#### Problem description
Without any pictures, retype exactly the lines that begin at the one holding "Task: Switch to the Review workspace" and end at the last line of the data below.

#### Collected data entries
--- START ---
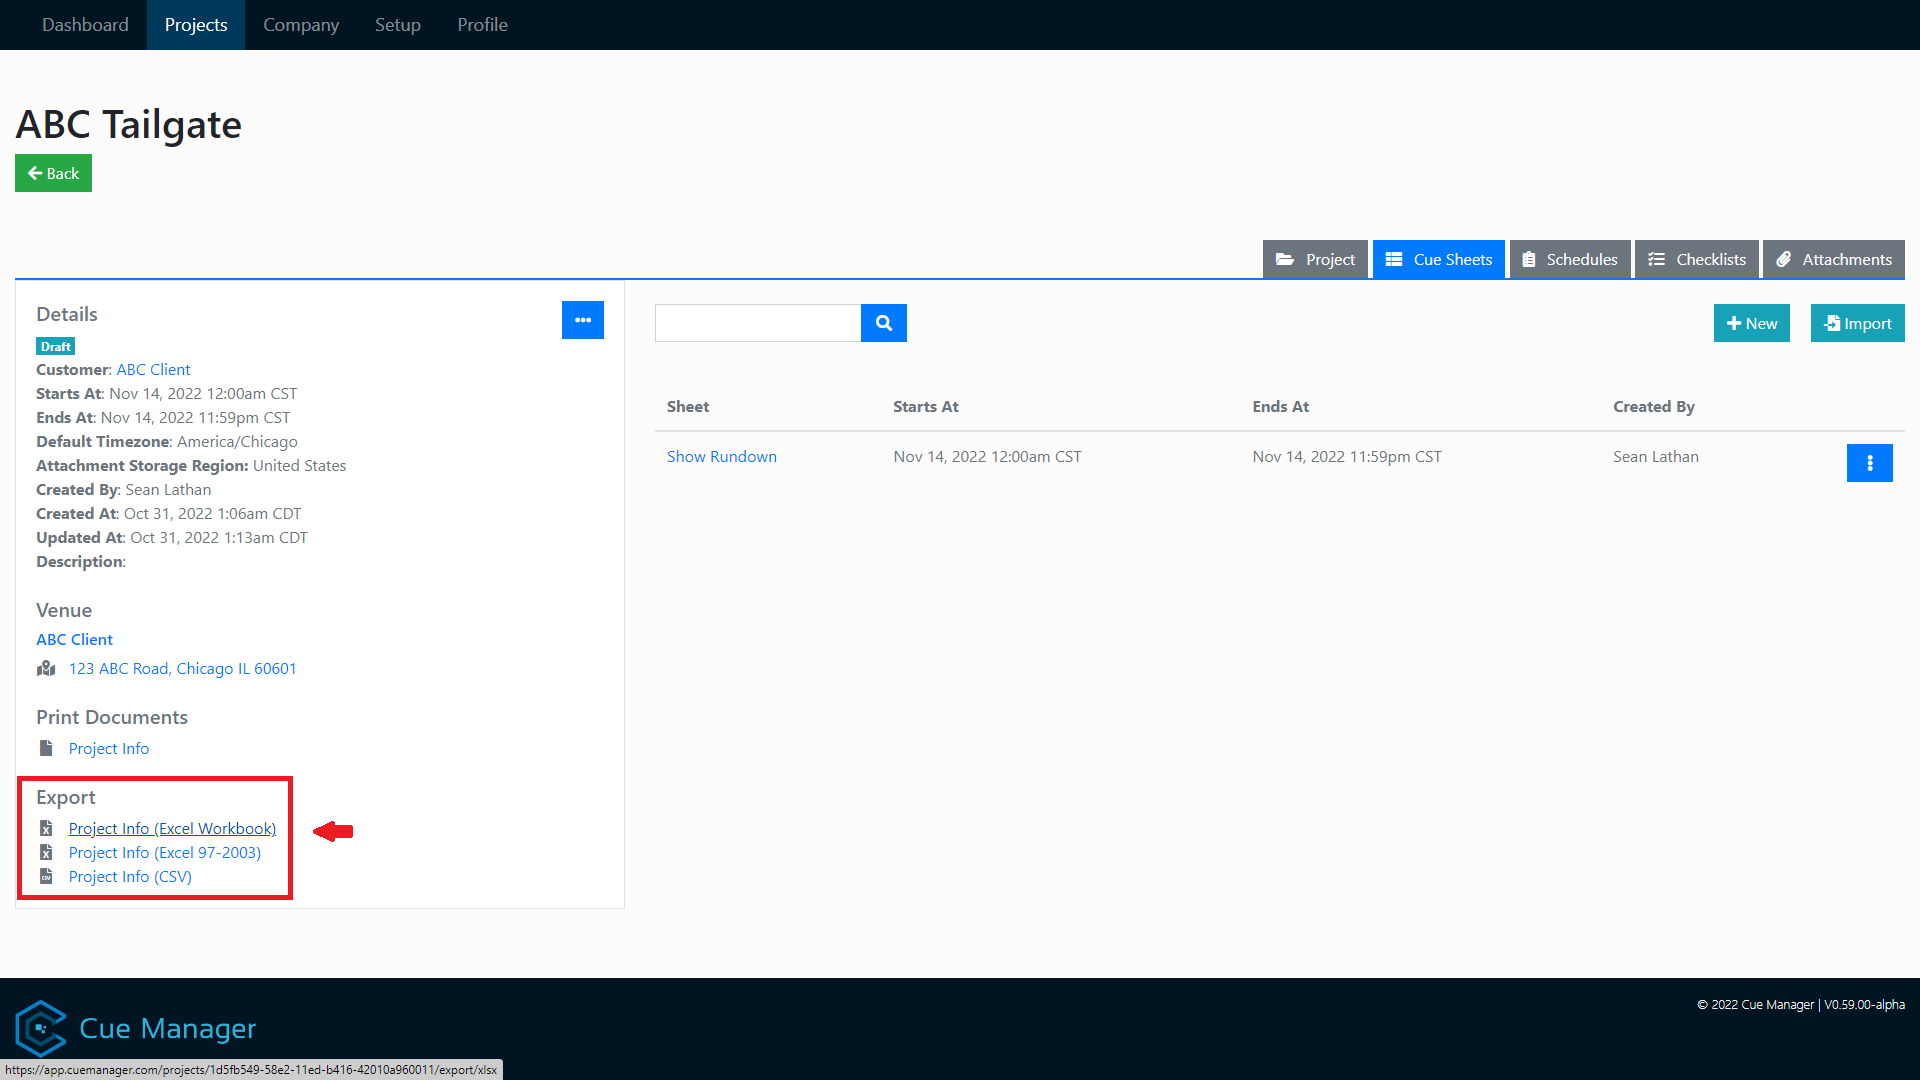Click the ABC Client customer link

[153, 369]
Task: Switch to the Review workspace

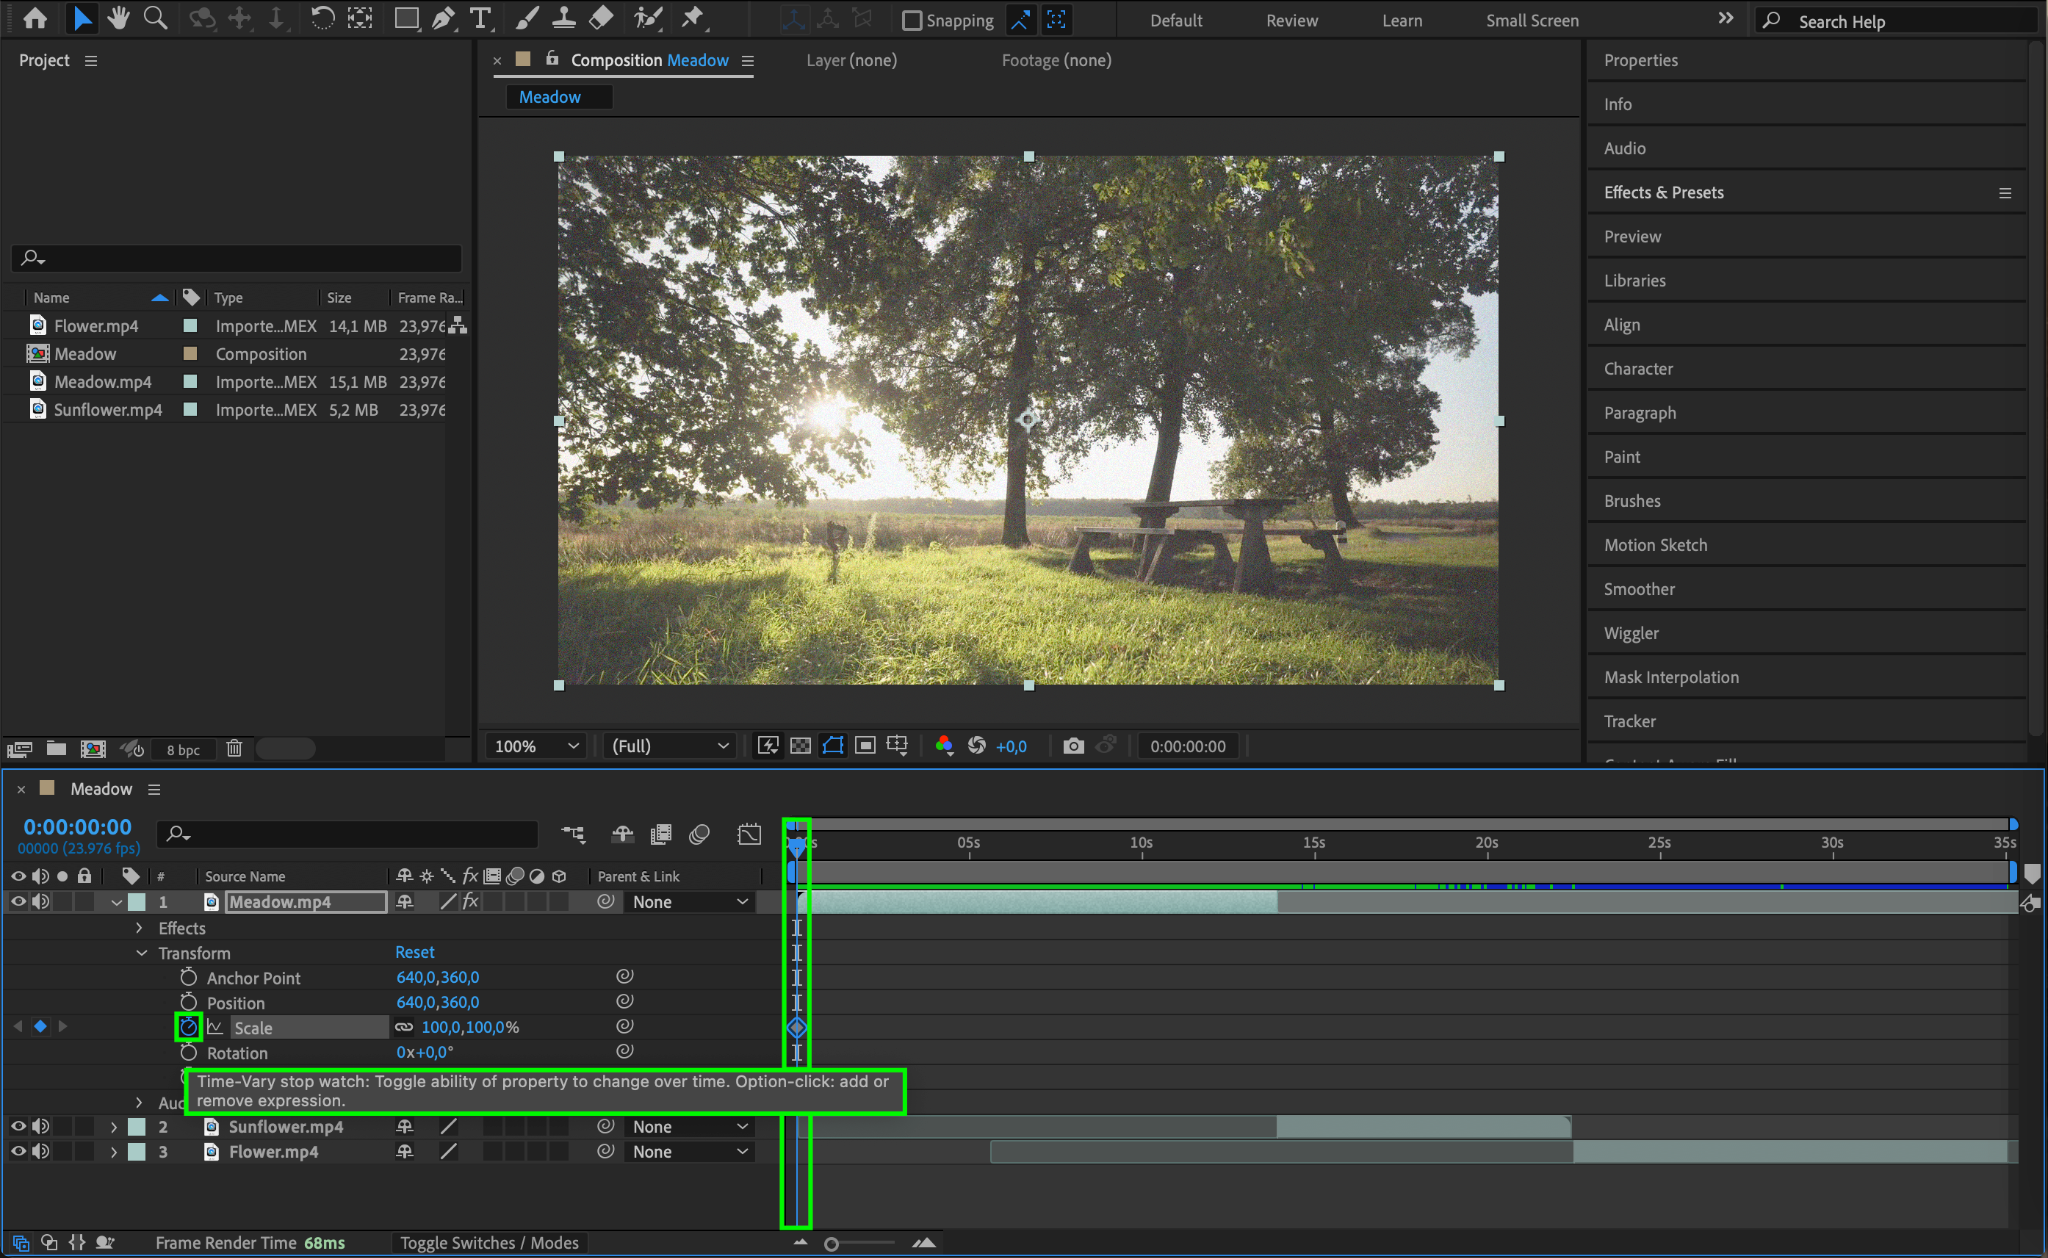Action: click(x=1291, y=20)
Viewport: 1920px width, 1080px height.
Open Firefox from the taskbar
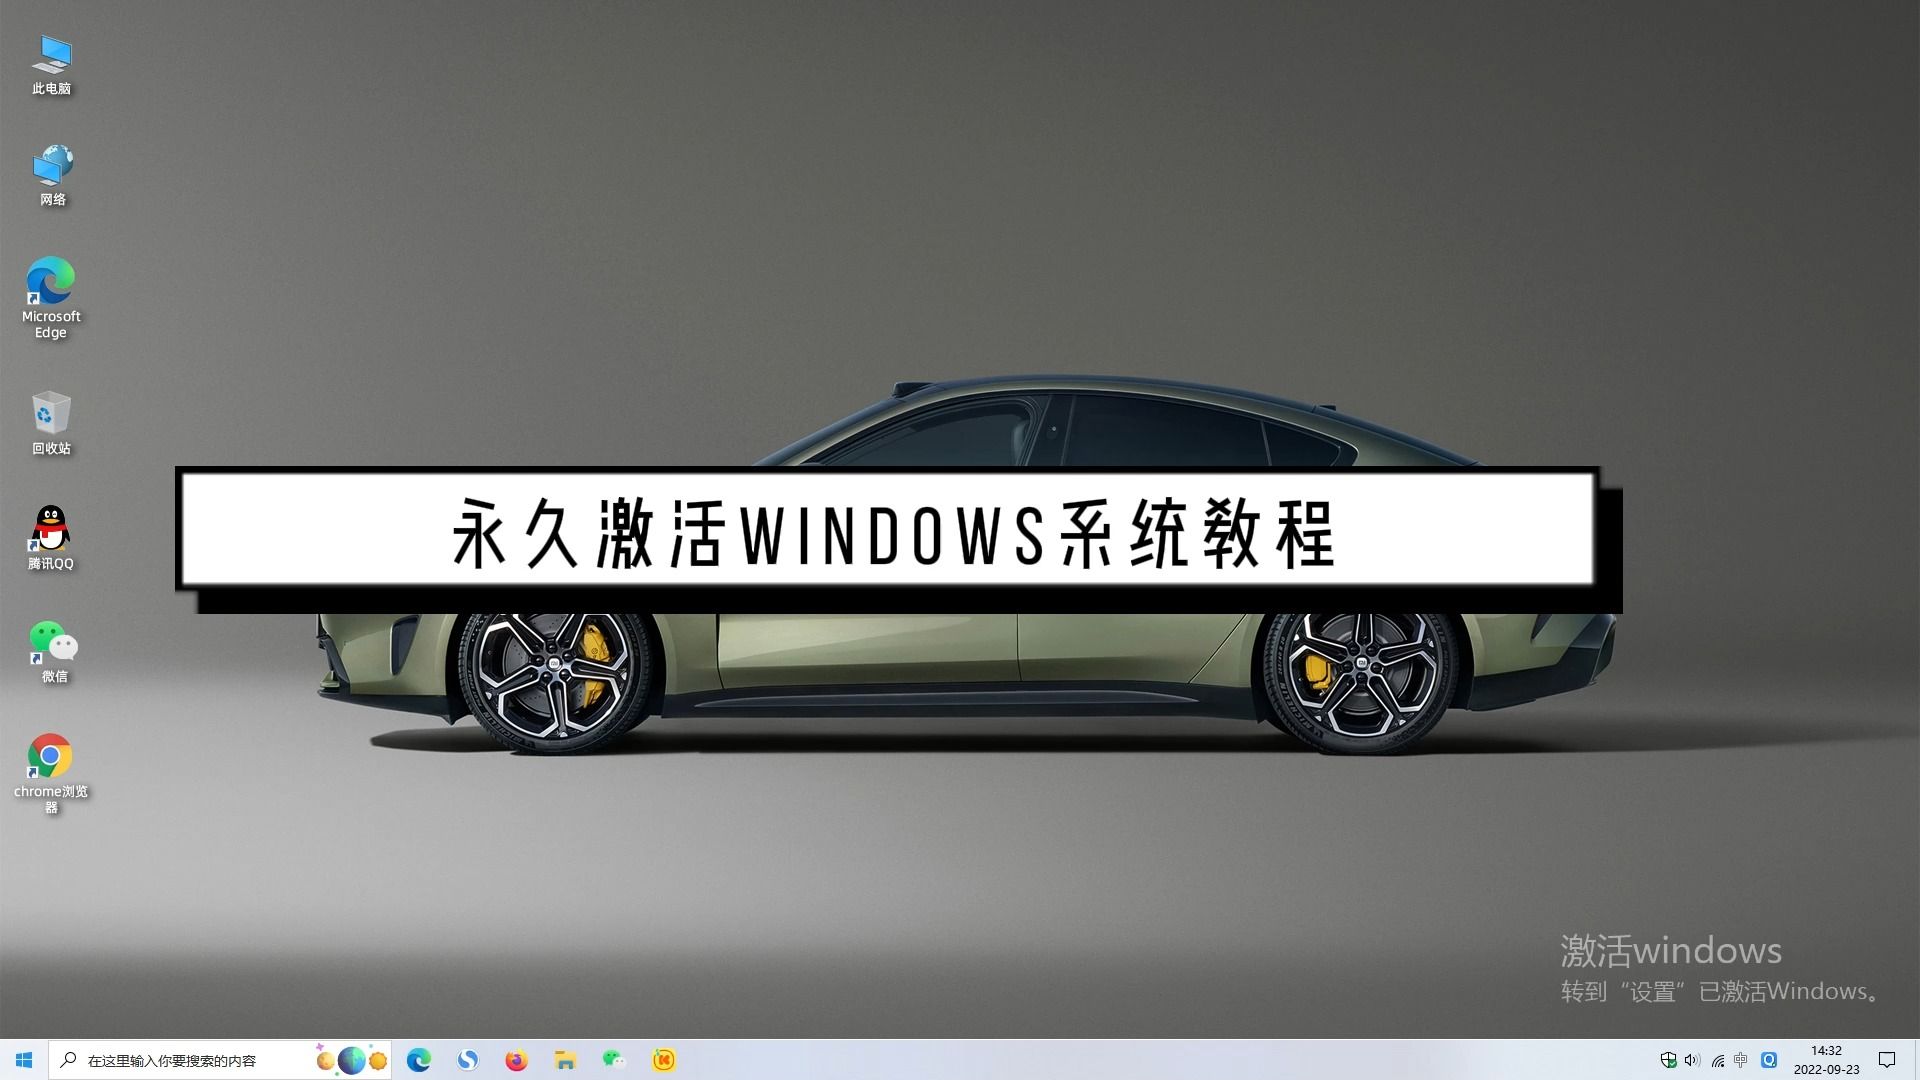click(516, 1060)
--- END ---
#### Solution for this exercise
Task: Switch to the Review workspace

Action: click(x=1291, y=20)
Viewport: 1920px width, 1080px height.
Open Firefox from the taskbar
click(516, 1060)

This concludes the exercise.